#### [WHAT YOU NEED TO DO]
Gather every line below that contains the word "width" and copy each one out in full.

-------- GIVEN DATA

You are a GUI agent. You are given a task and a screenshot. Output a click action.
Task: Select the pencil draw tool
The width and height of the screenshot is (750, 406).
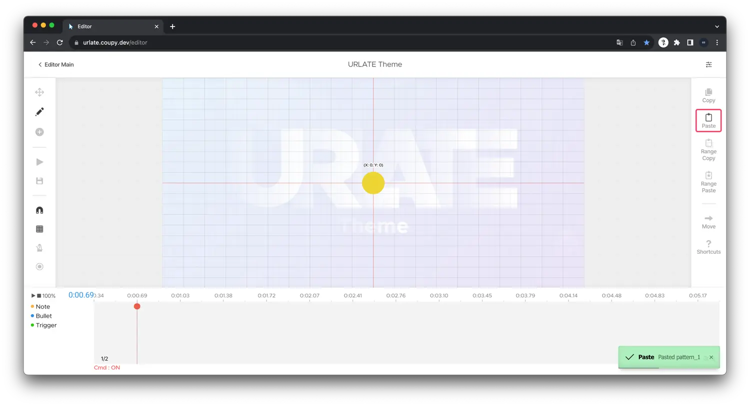click(x=40, y=112)
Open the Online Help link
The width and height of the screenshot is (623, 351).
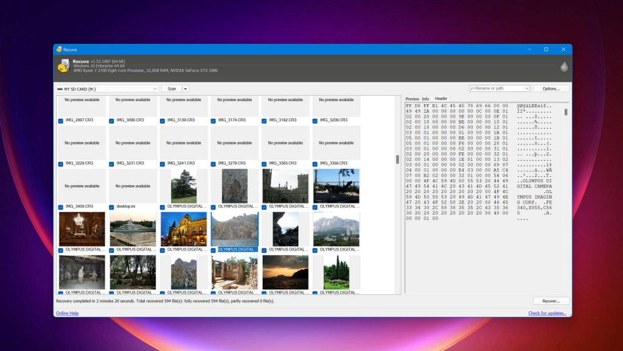67,313
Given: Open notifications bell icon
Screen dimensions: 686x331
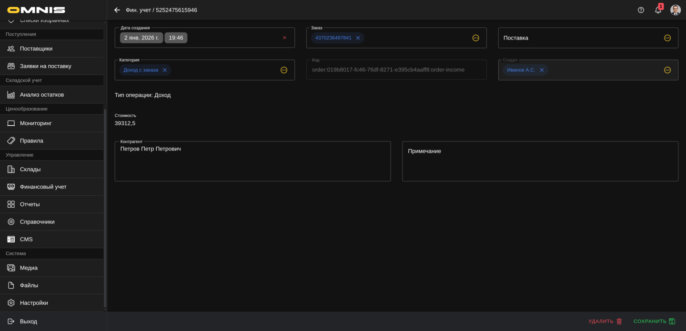Looking at the screenshot, I should [658, 10].
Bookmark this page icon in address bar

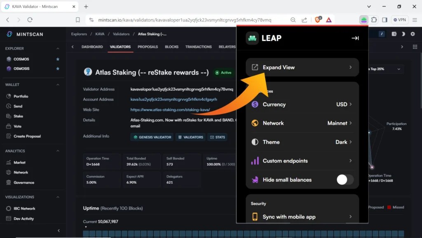[x=78, y=20]
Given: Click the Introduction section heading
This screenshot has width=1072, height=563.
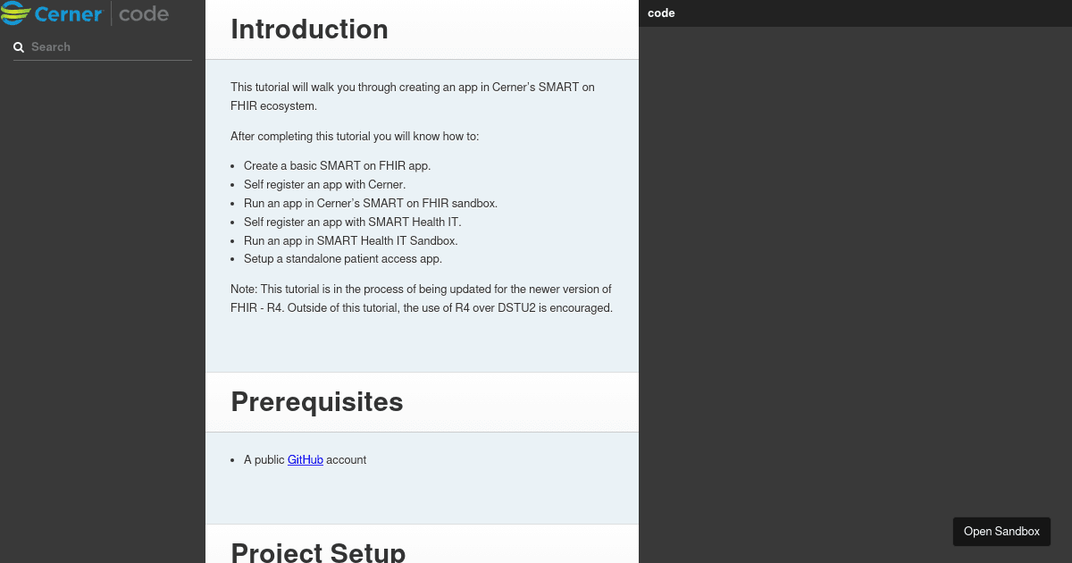Looking at the screenshot, I should 309,29.

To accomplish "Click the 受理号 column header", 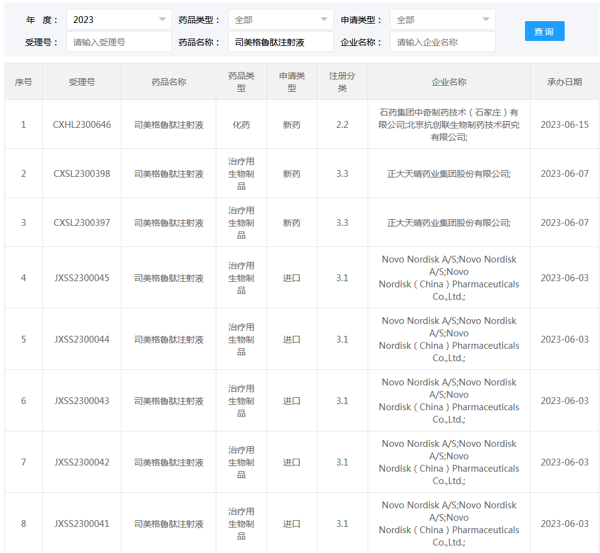I will (82, 82).
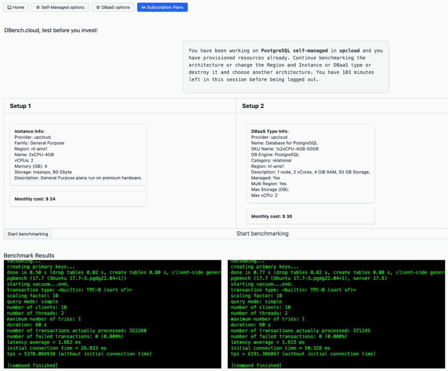
Task: Go to the Home page
Action: (x=16, y=7)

----------------

#### [REPLY]
The width and height of the screenshot is (750, 406).
The width and height of the screenshot is (623, 351).
This screenshot has width=1072, height=563.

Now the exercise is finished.